Arianna Huffington: non aux murs payants, oui à la conversation

Publié le 15/09/2011 à 17:20, mis à jour le 16/09/2011 à 15:18

Arianna Huffington: non aux murs payants, oui à la conversation

Publié le 15/09/2011 à 17:20, mis à jour le 16/09/2011 à 15:18

[Photo : Bloomberg]

Arianna Huffington n'a pas l'intention d'instaurer un mur payant sur le site du Huffington Post et elle croit plus que jamais à la pertinence d'un contenu accessible sur le plus grand nombre de plates-formes possibles, générant le plus de «conversations» possibles.

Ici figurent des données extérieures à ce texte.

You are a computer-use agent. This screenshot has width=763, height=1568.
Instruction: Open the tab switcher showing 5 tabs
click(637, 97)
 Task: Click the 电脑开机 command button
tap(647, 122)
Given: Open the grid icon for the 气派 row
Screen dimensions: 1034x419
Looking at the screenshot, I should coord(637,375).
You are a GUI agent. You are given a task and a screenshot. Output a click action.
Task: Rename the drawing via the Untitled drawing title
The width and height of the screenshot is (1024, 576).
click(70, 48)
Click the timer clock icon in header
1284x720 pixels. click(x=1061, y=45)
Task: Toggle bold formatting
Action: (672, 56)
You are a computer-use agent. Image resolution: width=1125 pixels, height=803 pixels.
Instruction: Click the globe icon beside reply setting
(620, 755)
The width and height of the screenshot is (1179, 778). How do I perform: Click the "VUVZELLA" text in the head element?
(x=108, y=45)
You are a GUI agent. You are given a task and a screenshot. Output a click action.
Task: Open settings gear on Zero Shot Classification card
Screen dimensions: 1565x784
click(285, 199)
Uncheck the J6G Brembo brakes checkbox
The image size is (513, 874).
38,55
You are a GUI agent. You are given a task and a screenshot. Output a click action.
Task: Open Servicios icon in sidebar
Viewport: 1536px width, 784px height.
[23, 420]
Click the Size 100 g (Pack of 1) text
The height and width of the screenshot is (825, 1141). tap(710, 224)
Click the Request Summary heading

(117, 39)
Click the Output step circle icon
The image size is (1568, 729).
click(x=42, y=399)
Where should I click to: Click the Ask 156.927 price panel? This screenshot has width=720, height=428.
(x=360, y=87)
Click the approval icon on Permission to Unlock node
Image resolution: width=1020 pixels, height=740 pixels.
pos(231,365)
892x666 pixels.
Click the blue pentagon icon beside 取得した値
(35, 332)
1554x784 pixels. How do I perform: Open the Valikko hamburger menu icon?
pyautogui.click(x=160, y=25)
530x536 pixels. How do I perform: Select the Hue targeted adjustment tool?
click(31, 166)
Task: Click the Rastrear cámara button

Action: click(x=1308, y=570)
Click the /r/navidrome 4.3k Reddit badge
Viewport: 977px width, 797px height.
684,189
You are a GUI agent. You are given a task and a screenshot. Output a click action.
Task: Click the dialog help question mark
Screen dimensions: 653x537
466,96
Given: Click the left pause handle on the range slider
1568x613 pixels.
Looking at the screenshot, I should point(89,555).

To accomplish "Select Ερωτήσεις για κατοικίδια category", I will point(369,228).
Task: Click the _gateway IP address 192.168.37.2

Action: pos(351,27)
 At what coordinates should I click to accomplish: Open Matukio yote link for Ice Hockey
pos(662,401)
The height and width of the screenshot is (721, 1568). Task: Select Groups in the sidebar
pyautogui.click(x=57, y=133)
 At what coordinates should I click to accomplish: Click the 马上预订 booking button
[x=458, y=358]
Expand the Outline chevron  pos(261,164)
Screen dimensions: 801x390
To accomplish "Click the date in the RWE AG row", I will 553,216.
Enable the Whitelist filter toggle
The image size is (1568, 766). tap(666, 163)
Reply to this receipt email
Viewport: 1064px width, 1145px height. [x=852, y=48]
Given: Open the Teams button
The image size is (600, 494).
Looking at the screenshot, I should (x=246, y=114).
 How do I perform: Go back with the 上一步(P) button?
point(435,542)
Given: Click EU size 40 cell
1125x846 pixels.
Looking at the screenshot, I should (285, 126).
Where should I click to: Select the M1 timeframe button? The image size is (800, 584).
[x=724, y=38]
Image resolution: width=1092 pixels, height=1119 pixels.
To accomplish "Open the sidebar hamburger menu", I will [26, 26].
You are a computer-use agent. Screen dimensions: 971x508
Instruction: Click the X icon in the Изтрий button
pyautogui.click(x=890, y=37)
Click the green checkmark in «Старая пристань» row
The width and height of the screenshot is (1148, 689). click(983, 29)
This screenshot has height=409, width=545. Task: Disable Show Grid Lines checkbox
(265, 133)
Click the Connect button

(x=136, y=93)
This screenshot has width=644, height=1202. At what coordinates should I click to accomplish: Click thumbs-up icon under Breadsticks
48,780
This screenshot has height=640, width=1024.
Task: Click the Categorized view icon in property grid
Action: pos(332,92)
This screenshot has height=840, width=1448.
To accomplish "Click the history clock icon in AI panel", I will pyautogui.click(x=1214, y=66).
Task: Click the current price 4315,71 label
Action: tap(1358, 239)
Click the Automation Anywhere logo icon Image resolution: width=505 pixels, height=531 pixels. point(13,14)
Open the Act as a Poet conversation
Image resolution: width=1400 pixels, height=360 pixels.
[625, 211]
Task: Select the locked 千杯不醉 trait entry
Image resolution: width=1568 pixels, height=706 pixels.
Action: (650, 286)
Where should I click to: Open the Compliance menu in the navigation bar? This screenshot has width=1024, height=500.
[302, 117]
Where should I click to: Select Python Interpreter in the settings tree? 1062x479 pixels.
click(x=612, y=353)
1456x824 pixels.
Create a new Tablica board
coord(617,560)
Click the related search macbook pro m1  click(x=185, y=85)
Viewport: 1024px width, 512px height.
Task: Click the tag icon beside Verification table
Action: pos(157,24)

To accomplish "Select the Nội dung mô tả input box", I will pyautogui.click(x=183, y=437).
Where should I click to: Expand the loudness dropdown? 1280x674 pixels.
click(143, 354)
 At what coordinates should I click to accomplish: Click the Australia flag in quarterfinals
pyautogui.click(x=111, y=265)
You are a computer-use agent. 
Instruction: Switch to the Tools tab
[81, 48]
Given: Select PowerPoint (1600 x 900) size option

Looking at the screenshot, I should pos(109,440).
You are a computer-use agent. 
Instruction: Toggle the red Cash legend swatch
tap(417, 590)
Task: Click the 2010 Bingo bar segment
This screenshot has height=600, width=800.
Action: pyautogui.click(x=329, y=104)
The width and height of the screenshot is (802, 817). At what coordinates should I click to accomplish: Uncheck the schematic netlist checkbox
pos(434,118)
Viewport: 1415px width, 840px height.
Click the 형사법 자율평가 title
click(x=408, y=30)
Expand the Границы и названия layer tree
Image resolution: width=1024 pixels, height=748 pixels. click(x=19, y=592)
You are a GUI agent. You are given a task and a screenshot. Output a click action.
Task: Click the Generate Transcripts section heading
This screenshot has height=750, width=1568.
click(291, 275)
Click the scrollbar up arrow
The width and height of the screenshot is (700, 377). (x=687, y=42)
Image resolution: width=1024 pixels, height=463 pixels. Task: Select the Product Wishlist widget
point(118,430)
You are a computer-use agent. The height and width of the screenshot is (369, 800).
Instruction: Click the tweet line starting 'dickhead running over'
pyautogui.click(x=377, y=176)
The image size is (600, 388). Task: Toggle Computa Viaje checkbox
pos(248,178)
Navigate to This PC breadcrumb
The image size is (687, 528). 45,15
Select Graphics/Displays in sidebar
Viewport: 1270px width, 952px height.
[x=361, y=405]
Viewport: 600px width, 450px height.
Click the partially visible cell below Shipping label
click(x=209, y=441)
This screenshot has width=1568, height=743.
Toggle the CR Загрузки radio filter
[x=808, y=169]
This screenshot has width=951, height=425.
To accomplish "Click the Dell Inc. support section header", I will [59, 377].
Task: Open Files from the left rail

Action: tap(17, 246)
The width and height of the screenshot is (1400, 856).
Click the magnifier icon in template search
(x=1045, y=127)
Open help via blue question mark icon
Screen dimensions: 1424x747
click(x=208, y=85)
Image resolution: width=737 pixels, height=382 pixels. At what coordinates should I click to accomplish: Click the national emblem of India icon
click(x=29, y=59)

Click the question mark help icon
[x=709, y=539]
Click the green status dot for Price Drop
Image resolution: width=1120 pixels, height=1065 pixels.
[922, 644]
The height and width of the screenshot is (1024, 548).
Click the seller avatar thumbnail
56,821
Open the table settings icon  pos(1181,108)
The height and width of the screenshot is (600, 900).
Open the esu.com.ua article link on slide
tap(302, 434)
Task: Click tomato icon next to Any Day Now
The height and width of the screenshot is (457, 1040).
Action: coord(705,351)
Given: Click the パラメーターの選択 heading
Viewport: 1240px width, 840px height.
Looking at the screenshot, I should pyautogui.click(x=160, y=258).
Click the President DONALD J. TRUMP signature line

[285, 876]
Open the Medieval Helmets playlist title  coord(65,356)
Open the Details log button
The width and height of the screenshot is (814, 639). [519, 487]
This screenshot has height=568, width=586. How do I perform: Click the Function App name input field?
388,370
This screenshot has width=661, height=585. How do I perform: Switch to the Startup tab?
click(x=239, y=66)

«Depuis nos débuts en 2005, nous avons généré 100 millions de commentaires sur notre site», dit la fondatrice et rédactrice en chef du Huff Post. Elle était aujourd'hui l'invité du Rendez-Vous des médias, à Montréal, organisé par Infopresse. Avec beaucoup d'humour et d'aplomb, l'une des plus célèbres blogueuses de la planète a expliqué devant une salle bondée ses vues sur les médias en général et le sien en particulier. «On a grossit en invitant les gens à entrer dans la conversation.»

Fusion avec AOL

Le Huffpost a fusionné cette année avec le géant AOL, a-t-elle dit, pour pouvoir continuer de croître, notamment sur la scène locale, «une bonne part de l'avenir du web», mais aussi international. Le HuffPost Canada a été lancé cet été et des versions françaises, espagnoles, brésiliennes -et québécoises- le seront sous peu. « Ç'aurait été impossible sans cette fusion avec AOL, a-t-elle dit. Nous n'avions pas assez de ressources.»

Le HuffPost est cependant une créature rentable, assure-t-elle, qui vit de ses pubs, se nourrit de centaines de blogueurs bénévoles, mais aussi, de plus en plus, d'un staff de reporters maison que Mme Huffington assure être bien rémunéré.

Savoir se débrancher

Arianna Huffington a expliqué avoir lancé sa plate-forme, en 2005, afin de donner la parole au plus de personnes possibles, l'essence même du web 2.0. «La libre-expression de tout un chacun est devenu le nouvel entertainment. Les gens veulent produire de l'information et obtenir des réactions.»

Selon elle, la presse écrite papier n'est pas condamnée à disparaître, loin s'en faut. Tourner les pages d'un magazine ou d'un quotidien est un réflexe atavique, croit-elle. Mais les mondes digital et réel seront de plus en plus imbriqués, les modèles d'affaires réussis seront ceux qui auront réussi la convergence et le multi-plateforme. 

La reine du web a exhorté les gens... à savoir se débrancher. «Il faut apprendre à se déconnecter d'internet, dit-elle, pour mieux se connecter à nous-mêmes. Ne laissez pas vos cellulaires allumés à côté de votre lit!»

L'avenir sera social, dit-elle. Tant dans le monde virtuel que réel. Deux tendances contradictoires en apparence, mais qui convergent vers le même but: la conversation.